Leo Haynes and Dennis Gardner both maintain that it is men who have shorter necks than women. 'This is a purely Darwinian response to the women who have always wished to throttle their menfolk,' says Mr Haynes, adding: 'Note that prop forwards have only vestigial necks.' Mr Gardner's evolutionary argument is more Lamarquian, based on the growth of men's necks having been retarded 'over many years by strangely patterned strips of fabric knotted in this region of their anatomy'. He believes this may have been instigated by women 'in order to make their own necks look longer'.

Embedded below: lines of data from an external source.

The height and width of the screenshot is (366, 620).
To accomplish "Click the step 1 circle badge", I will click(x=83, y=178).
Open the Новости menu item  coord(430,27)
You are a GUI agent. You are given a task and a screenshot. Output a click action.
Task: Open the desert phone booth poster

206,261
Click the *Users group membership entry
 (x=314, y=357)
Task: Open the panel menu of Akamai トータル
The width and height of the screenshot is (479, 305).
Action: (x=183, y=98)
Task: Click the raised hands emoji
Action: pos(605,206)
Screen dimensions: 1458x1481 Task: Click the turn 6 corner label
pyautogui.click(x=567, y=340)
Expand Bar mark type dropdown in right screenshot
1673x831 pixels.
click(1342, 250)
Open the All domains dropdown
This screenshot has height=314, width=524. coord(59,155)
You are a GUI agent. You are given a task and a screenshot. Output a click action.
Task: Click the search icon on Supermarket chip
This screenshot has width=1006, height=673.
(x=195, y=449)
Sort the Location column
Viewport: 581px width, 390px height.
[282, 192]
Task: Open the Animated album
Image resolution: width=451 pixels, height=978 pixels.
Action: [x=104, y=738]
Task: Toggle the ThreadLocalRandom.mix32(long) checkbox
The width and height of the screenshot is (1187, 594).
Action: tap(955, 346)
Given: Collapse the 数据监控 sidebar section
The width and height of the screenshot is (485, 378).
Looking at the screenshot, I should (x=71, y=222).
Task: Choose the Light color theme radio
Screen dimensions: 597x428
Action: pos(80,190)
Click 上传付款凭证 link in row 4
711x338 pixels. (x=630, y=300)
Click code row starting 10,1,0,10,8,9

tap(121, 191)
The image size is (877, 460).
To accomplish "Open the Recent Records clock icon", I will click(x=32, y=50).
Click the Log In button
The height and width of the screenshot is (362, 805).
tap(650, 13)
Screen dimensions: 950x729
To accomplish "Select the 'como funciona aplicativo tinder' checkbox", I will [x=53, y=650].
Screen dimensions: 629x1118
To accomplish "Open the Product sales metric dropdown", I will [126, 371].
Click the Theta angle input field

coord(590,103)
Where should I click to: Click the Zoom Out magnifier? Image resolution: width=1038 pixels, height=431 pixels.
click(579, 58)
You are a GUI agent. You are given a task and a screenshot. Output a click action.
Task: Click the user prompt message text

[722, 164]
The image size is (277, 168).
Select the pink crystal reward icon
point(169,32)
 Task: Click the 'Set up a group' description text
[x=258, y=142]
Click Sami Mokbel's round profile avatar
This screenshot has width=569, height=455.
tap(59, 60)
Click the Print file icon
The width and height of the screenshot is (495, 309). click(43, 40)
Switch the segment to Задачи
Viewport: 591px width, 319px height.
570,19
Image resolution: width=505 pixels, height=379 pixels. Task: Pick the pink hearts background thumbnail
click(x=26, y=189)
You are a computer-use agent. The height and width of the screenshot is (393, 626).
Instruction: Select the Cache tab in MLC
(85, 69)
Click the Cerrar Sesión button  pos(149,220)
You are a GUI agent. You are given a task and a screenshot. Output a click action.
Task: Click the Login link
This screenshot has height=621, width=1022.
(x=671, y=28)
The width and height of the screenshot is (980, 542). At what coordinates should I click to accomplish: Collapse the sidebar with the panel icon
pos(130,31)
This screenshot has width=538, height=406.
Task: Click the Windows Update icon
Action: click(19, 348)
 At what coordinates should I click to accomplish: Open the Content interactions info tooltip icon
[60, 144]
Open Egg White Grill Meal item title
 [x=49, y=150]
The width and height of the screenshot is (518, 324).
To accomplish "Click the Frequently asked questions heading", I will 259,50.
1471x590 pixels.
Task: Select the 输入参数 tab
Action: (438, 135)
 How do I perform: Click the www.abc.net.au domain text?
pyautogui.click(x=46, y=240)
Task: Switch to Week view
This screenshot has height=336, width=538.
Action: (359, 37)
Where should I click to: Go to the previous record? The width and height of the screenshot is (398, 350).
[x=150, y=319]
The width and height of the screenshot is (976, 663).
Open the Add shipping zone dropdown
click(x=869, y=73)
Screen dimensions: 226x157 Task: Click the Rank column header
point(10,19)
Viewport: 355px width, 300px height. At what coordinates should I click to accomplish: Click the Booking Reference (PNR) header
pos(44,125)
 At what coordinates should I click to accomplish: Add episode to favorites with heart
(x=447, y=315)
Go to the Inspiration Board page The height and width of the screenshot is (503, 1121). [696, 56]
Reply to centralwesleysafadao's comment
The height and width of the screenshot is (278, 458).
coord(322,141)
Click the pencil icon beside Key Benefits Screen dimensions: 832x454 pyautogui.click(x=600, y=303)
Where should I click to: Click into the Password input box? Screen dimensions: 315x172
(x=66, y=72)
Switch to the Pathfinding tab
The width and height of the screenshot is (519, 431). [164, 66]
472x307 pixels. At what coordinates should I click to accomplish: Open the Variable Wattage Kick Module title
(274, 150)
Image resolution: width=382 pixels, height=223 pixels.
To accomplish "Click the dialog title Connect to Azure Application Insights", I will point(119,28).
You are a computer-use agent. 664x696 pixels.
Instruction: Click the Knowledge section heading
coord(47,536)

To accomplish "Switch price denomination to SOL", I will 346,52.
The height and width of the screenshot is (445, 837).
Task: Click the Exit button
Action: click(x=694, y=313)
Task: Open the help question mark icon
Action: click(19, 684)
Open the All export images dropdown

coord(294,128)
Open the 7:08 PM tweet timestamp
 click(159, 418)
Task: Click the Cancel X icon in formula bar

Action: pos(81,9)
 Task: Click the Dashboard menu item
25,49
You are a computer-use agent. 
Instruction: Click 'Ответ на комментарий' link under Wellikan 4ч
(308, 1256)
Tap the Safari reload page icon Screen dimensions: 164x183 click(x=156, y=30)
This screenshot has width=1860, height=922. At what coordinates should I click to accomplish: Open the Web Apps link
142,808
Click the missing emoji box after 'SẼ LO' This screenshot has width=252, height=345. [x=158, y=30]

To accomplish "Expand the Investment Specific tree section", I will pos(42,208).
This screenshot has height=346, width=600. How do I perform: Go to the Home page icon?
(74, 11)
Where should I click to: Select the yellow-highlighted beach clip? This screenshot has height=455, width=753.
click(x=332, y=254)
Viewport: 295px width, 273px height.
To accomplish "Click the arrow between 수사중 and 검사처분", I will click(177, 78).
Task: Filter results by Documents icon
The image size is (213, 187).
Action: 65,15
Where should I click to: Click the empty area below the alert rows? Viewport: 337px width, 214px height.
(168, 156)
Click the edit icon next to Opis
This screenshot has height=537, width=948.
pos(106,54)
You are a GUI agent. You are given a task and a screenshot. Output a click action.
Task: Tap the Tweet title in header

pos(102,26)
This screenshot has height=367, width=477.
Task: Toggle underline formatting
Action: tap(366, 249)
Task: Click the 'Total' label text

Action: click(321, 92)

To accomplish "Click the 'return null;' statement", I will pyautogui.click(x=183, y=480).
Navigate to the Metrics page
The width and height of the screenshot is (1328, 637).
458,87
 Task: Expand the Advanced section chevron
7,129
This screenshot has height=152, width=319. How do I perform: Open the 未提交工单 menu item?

Len Clarke says it is 'because women don't buy men necklaces. They stretch during long, over-the-fence gossip sessions.' But enough of this sexism; Stuart Cockerill has a scientific explanation:

'Women, in their historical role as baby-holders, have rarely had any hands free. This has compromised their role as hunter-gatherer and, since shorter-necked women are less adept at oral apple-scrumping, they are much more likely to starve. Meanwhile, the lesser- necked male is aided by an ability to keep his head down while roaming the savannah in search of wildebeest.'

Which brings us to the matter of how to mask the smell of Mr Cockerill's deodorant. According to Roger Matthews, 'deodorants which create an olfactory stimulus are de facto actionable under the Trade Descriptions Act 1968'. David Hart advises chocolate icing or a car wash or a grapefruit. 'They squirt at you anyway, so perhaps it's nature's solution.'

All of which leaves us with little space to discuss why supermarket chickens are bald, why they don't recycle the feathers, and how long prior to using is 'well before' on bottle shaking instructions.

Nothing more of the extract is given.